The dire announcement in recent days of 1050 job cuts to Tata steel, with 750 of those in nearby Port Talbot, has surely got to send the alarm bells ringing in No 10. They should have been ringing loud last year, after the dire news of the Redcar closure.
This matters to the UK because of the strategic importance of steel-making to our manufacturing base. It matters to South Wales and to us in Bridgend because of the numbers of people who are employed directly in Port Talbot, but also because of the supply-chain jobs from road haulage to routine maintenance, and the indirect support to the local economy: the shops and cafes and plumbers and electricians who keep going on the back of the steel pound.
Yet the Prime Minister has been not only impotent in the face of the growing steel crisis, but negligent of the steel industry for years: the lack of an industrial strategy (the UK government seem to regard it as a throwback to the 1980s); the failure (unlike other European countries) to put in place an package for Energy-Intensive industries like steel which would allow them to be competitive; the lack of diplomatic pressure on China over dumping of cheap inferior steel, leading to criticisms of the UK government being a “cheerleader for china”.
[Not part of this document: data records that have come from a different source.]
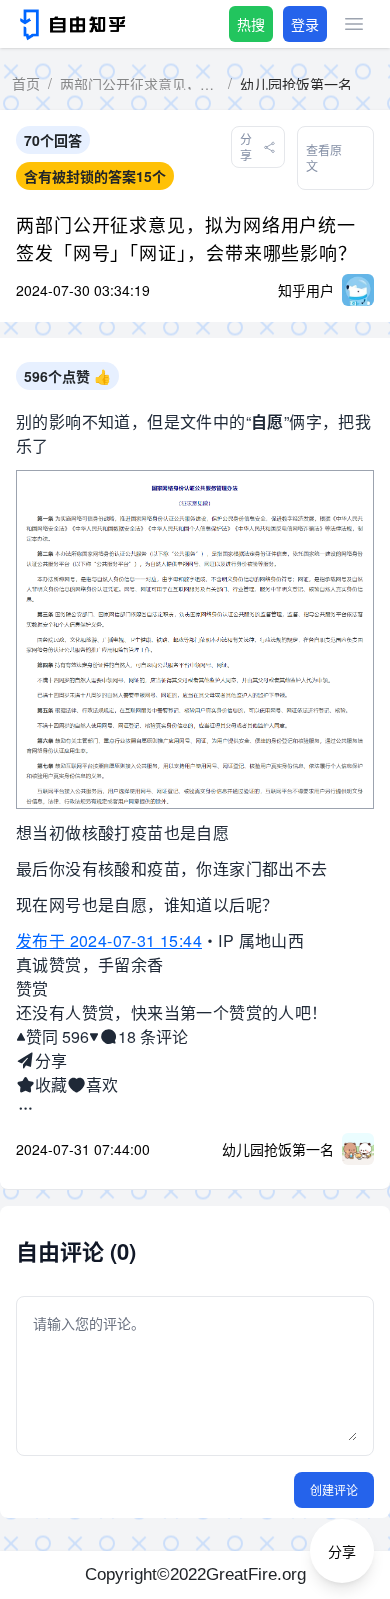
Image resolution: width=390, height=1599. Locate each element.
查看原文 (324, 157)
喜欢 (102, 1084)
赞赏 (32, 988)
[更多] (25, 1109)
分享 (51, 1060)
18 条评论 (153, 1036)
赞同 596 (57, 1036)
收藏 (51, 1084)
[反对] (94, 1037)
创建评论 (334, 1489)
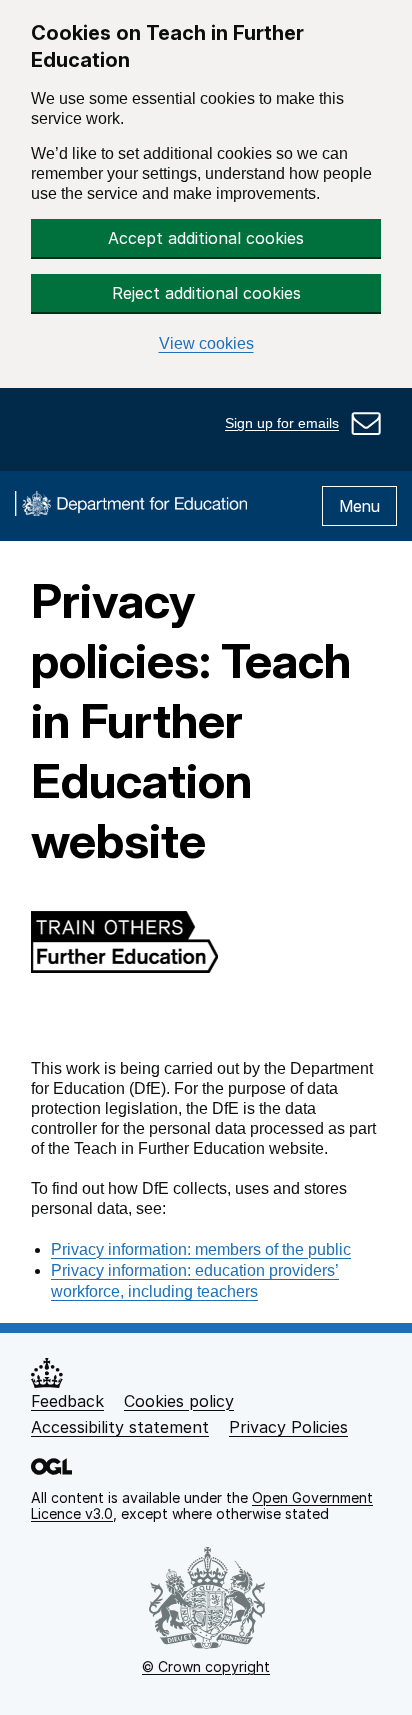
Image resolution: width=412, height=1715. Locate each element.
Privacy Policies (288, 1427)
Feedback (67, 1401)
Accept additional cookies (206, 238)
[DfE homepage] (131, 506)
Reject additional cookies (206, 293)
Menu (359, 506)
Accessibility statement (120, 1427)
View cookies (206, 343)
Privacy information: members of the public (201, 1249)
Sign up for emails (282, 423)
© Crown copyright (206, 1666)
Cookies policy (179, 1401)
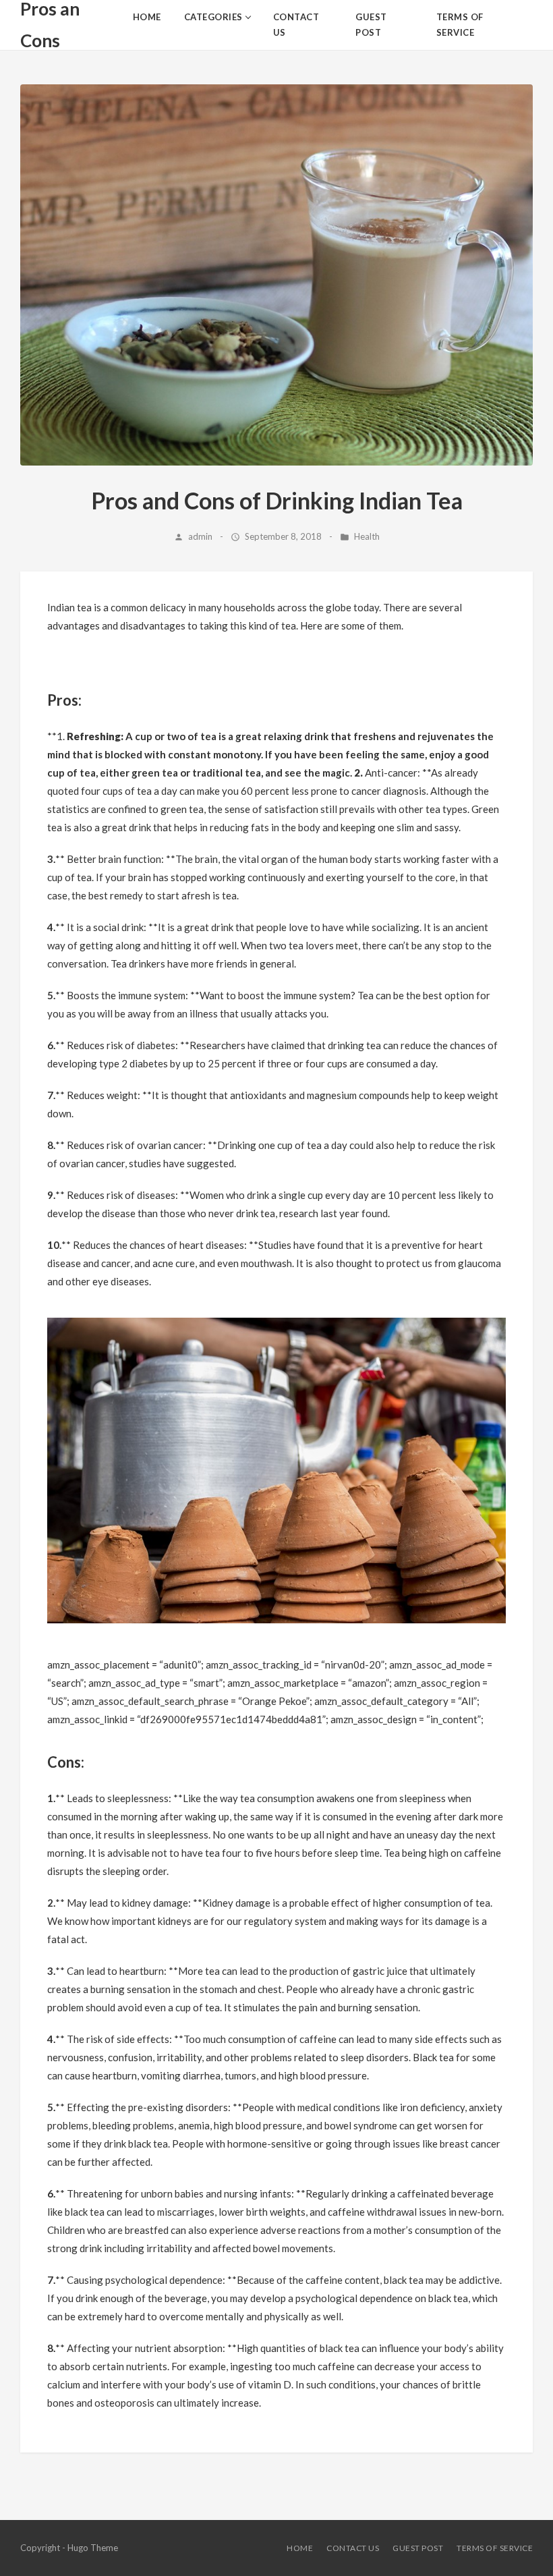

The Prime Minister’s hands-off approach to national and global market forces is a disaster. He is looking on like a disinterested bystander as our British steel industry convulses. And this could get worse, unless the Prime Minister gets serious about steel.
Currently the government is negotiating on “Market Economy Status” for China at an EU level. This could lead to increased dumping of cheap steel in the EU.
As the General Secretary of the steelworkers’ union Community Roy Rickhuss wrote in an open letter to UK Minister Anna Soubry this week, “senior industry figures have told me that if China does achieve Market Economy Status it will be a catastrophe for our industry and most likely the final nail in the coffin for UK steelmaking.”
Previous Tory governments actively colluded in the demise of the coal industry and the decimation of coal communities. This time, their supine passivity in the face of global pressures is risking the future of steel and steel communities. This is a time for active UK government with an industrial strategy, not excuses for doing nothing.